J’aurais beaucoup de bien à dire de l’équipe du Devoir, bien sûr, mais je veux souligner particulièrement le travail de Marie-Michèle Sioui et de Jessica Nadeau sur la discrimination envers les Autochtones dans le réseau de la santé, qui ont trouvé des cas que la commission Viens n’avait pas dénichés. À partir des audiences de la coroner sur l’affaire Echaquan, Jessica Nadeau a aussi offert une reconstitution des journées d’hospitalisation, puis du décès, de la tristement célèbre Joyce, avec plus de précision et de nuance que n’en contenait le rapport de la coroner Géhane Kamel elle-même.

En début d’année, Isabelle Ouimet et Félix Séguin ont livré sur Illico une remarquable série documentaire, La preuve, sur l’époustouflant échec de la tentative des policiers et des procureurs de mettre cent Hells Angels durablement derrière les barreaux en 2009. Tour de force : les Hells qui témoignent nous deviennent sympathiques. C’est la deuxième année qu’Illico nous offre une série documentaire de très grande qualité, la précédente étant Le dernier felquiste. Mention aussi pour La brèche sur l’affaire Huawei et le pillage de Nortel.

L’excellente émission Enquête, animée par Marie-Maude Denis, ne rougit pas devant cette compétition bienvenue. Cette année, des reportages nécessitant un énorme travail ont permis de suivre des millions de dollars de la corruption de l’ère Vaillancourt à Laval à travers le dédale des paradis fiscaux ou de retracer le sans-gêne avec lequel le donneur de leçons Jacques Villeneuve a camouflé son énorme pactole.

ÀTVA, Pierre-Olivier Zappa est l’étoile montante de la vulgarisation économique. Son moment de gloire fut la question qu’il a posée en français au président d’Air Canada, Michael Rousseau. La question et la stupéfiante réponse (in English) ont fait l’événement.

Après cinq ans à la barre de la chronique politique la plus écoutée au pays (oui, au pays), Bernard Drainville a choisi de baisser de régime avant que le manque de sommeil ne finisse par grever son entrain. Il avait le redoutable défi de succéder à l’inimitable Jean Lapierre (et non de le remplacer, ce qui était impossible) au micro de Paul Arcand au 98,5. Il a réussi à occuper le créneau avec brio et à se rendre indispensable. Bonne chance au suivant, Jonathan Trudeau.

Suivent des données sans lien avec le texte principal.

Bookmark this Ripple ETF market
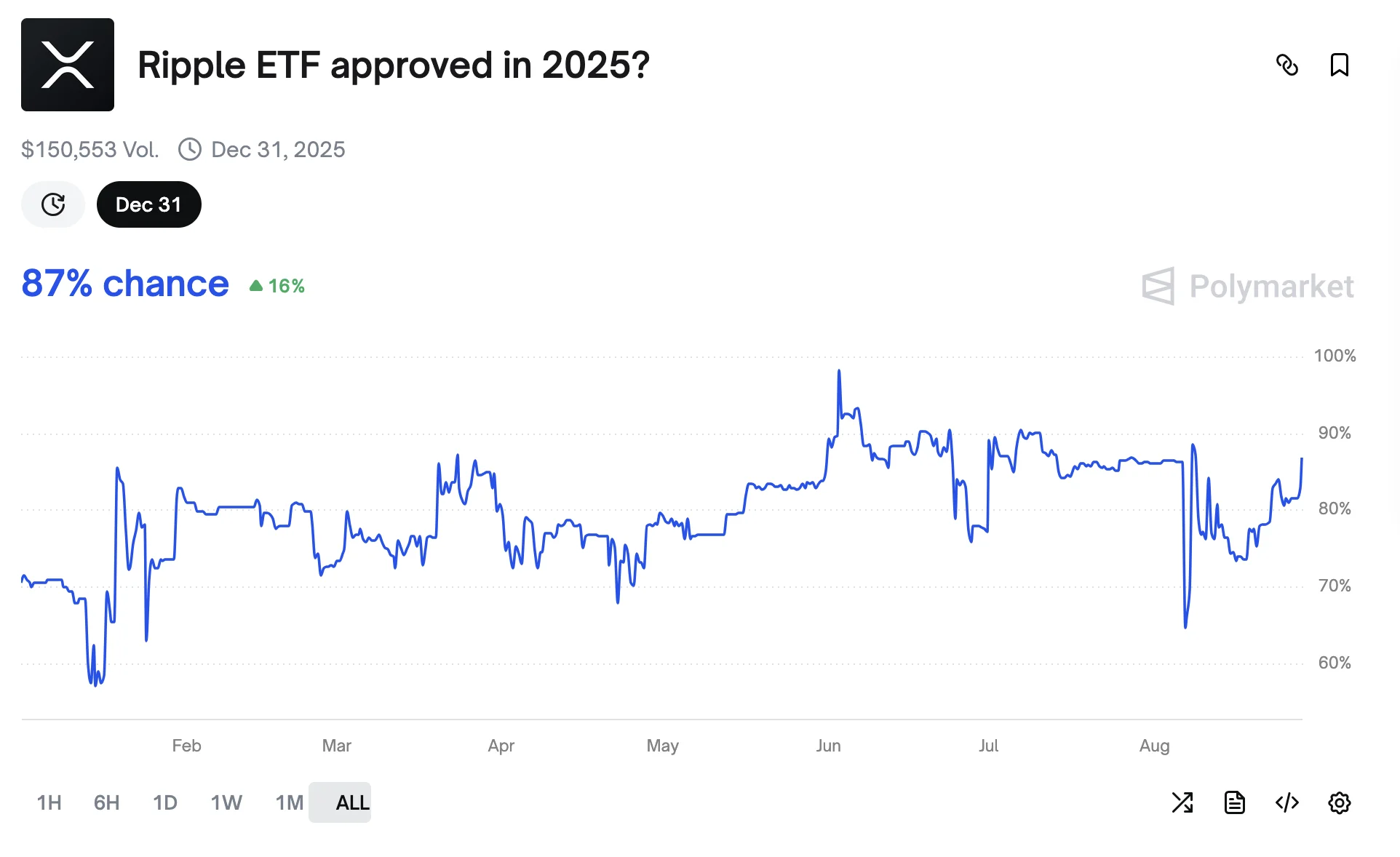Screen dimensions: 1400x857 1340,65
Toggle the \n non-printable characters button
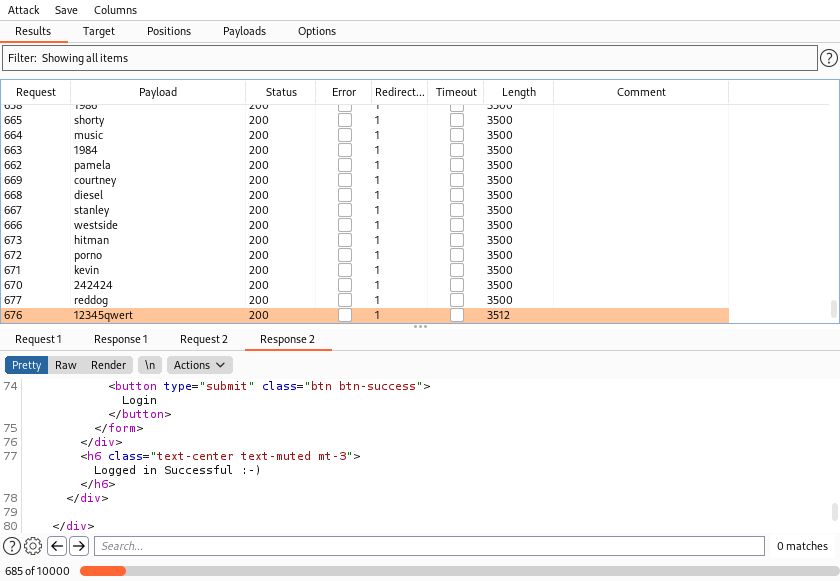The height and width of the screenshot is (581, 840). click(149, 365)
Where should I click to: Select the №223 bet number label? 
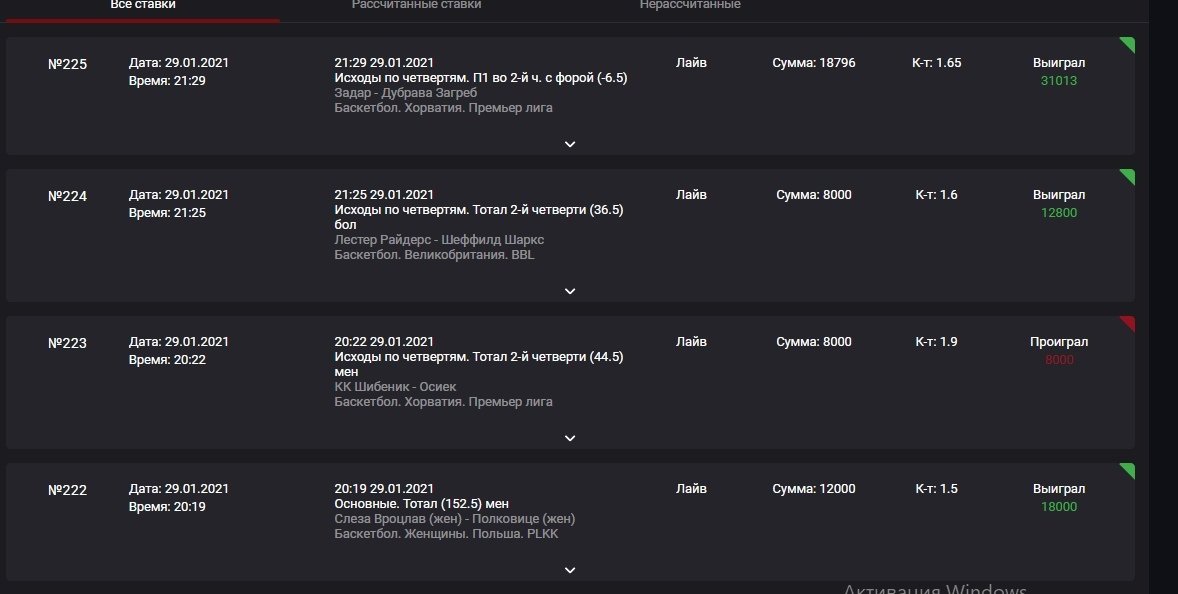68,343
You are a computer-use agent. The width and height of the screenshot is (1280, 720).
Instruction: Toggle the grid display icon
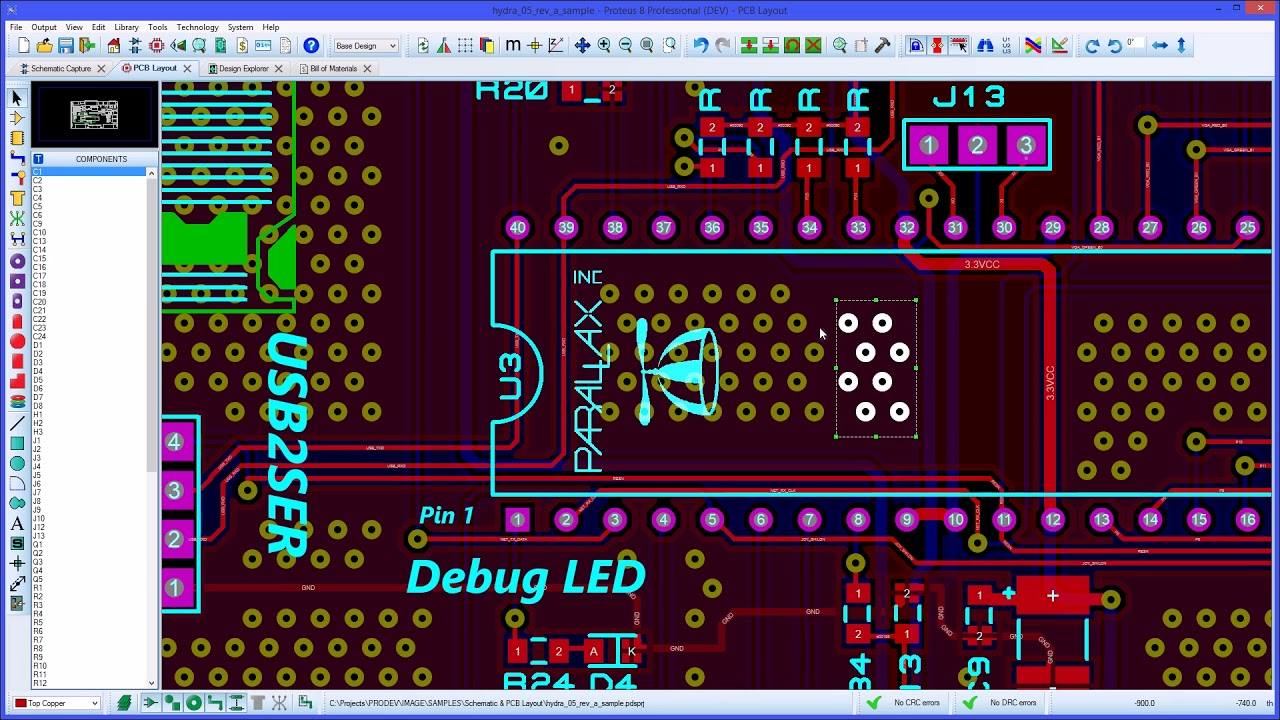[x=465, y=45]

On ne peut parler de l’univers médiatique québécois sans souligner l’extraordinaire succès remporté en France par Mathieu Bock-Côté. Il anime le samedi soir Il faut en parler, dont l’audience sur CNews est plus forte que celles, à la même heure, des trois autres chaînes françaises d’info en continu. Il offre un édito quotidien en ondes le reste de la semaine, participe le dimanche matin à la grande entrevue politique sur Europe 1 (tous les futurs candidats présidentiels y passent). Le Point lui a consacré un portrait flatteur, Le Monde, un portrait grinçant et truffé d’erreurs. Au moindre prétexte, il parle, en bien, du Québec. Aussi énergique et polarisant là-bas qu’ici, il occupe une place dans l’Hexagone qu’aucun Québécois non chantant n’y a jamais occupé.

Mention finalement à Stéphan Bureau. On peut penser que son entrevue de juillet avec le sulfureux Didier Raoult manquait de mordant. Mais elle était plus acceptable que le choquant précédent qu’a voulu créer l’ombudsman de Radio-Canada, décrétant qu’à l’avenir, tout intervenant déviant de la pensée consensuelle devait être précédé ou suivi d’un panel de gens bien pensants qui diraient pourquoi il a tort. Bureau a eu raison de dénoncer, en ondes, cette dangereuse tentative de stérilisation de la parole.